Aloha, all Bukowski fans... (1 Viewer)

Hi,
I'm Joseph Ridgwell, underground writer from over the pond. I have a few signed copies of my debut novel, Last Days of the Cross, published in limited edition by Grievous Jones Press in 2009 to sell.

The signed copies, with some weirdie extras, are £20 plus postage. There are five available, paperback first edition.

I also have one copy of my highly sort after slim volume of poetry, Lost Elation, published in 2010 by New Zealand's Kilmog Press to sell. This came in hardback, handsewn, and only 50 copies were made. It's signed, it includes extras, and will set you back £75, plus postage

If you like Old Cool, you'll like my shit. If not, so be it, but don't expect a refund as I will have already spent your dough in the boozer, with a wry smile on my lucky lips as I raise the elbow.

If crazy and with balls a quarter the size of mine send the funds via paypal to [email protected]

Joe R
Portobello
2011

Here are some grainy pics of the covers.

last-front%20cover.jpg
elation1.png
 
balls a quarter the size of mine...
I don't know, man. My balls are pretty large. I really can't imagine balls four times the size of mine. I think such balls would be pictured in a medical textbook, and whoever was cursed with them would be virtually unable to walk upright.

And underwear - where on earth would you find any to hold those things?

It seems implausible, I have to say.
 
Your three testicles combined, Hooch, should just about equate to a quarter the size of my pavement scrapers. Feel free to order copies of my books.

Mark, without a dictionary to hand, I have no idea what you mean? Actually, my Websters dictionary, bound in Moroccan leather, is only two feet away in a bookcase, but I'm loathe to travel that short distance at this hour...
 
Finally, Joe, you show your ugly mug around here! Had this thread ended up in the SUPPORT THE SMALL PRESS section, you'd've found my bragging up your work this year.

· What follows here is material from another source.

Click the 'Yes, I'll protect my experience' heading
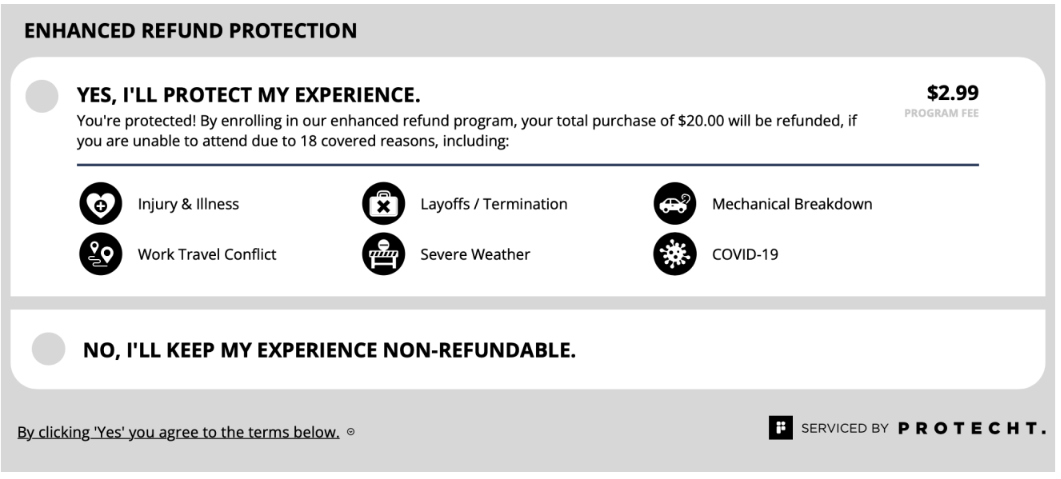248,95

As for balls--mine hang from the back of my dually-axel monster truck. For posterity's sake I've also mounted a dong on the grill. People can't wait to get away from me at stop lights...
 
man, Hosh, I should've have posted this is support small presses, as they need SUPPORT, but I'm new to this online shrine to all things BUK, and just feeling my way around. Looks kinda groovy, but boozy now and getting sleepy, so will return on the morrow.

MJP: You're a funny guy, did anyone ever tell you that? You're a funny guy. All writers need a funny bone, with a comical fibula a writer can go a long way. Did I ever tell you my snail joke...what about the one about the Englishman, the Irishman and the Korean...zzzzzzzzzzzzzzzzzzzzzzzzzzzzzzzzzzzz

By the way my mug can in no way be described as ugly, I have a very handsome mug, a beautiful mug, a pretty boy mug, a mug to rival Mona Lisa's, a mug to outshine all other mugs, a mug to...time for my tablet, hmmmmmmmmmmmmmmmm
 
Okay, fine...you're pretty.

And you're books are a fine read as well. Welcome to the finest source of Bukowski scholarship on the planet...if these folks don't know the answer, I'm pretty sure almost no one does. Check out the link to the original manuscripts...especially as compared to the posthumous books...
 
Couldn't sleep. I got up to google the use of an old word--to see if it had ever been adjective-ified.

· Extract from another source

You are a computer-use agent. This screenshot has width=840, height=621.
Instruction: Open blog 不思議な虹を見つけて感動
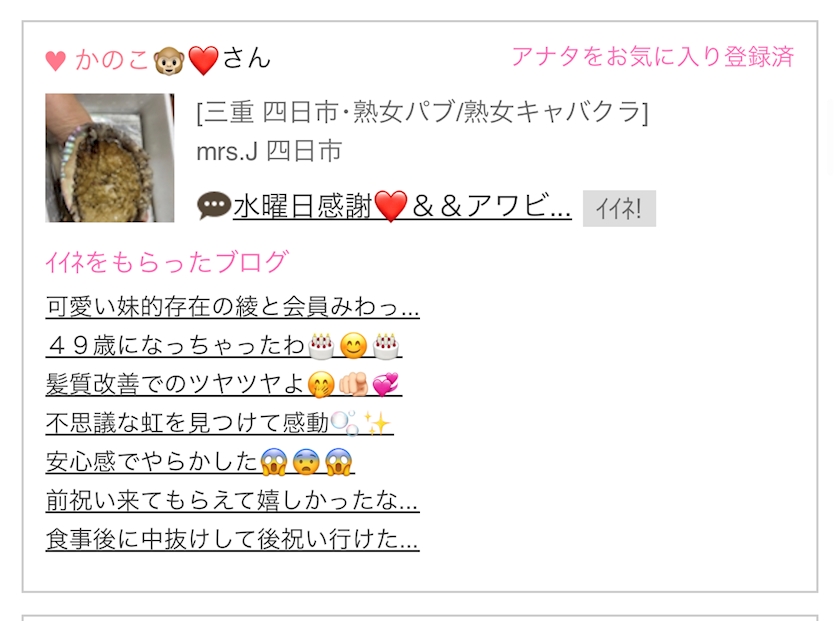pos(220,423)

I know, I know--truly a rock-and-roll life I'm living...
 
Yes. Support the small press, All things Bukowski, Unpublished and Uncollected, All things Bukowski and Books, magazines, publications all feed automatically to this. They have been since April, but it wasn't until November that I started focusing on Twitter and driving people to the feed, so the number of followers has been steadily increasing. As the Twitter followers increase, the site visitors increase.

Does it invite a crowd that may not have been around before? Probably. The forum also now prompts unregistered visitors to register, and registered users with no posts to post. So it may be asking for trouble, but it may also keep things lively. In one way or another.
 
I am. In real life, the few great people I know are always worth the whole bunch of shitheads around me, even though the rate may be 1000:2. I wouldn't want to miss any of the good persons. They enrich my life. (is there a word like enrich?)
 
does anyone really suppose that a great twat would find its way to buknet? holy shit i literally just saw a pig fly as i was writing this. what do they put in the teabags around here?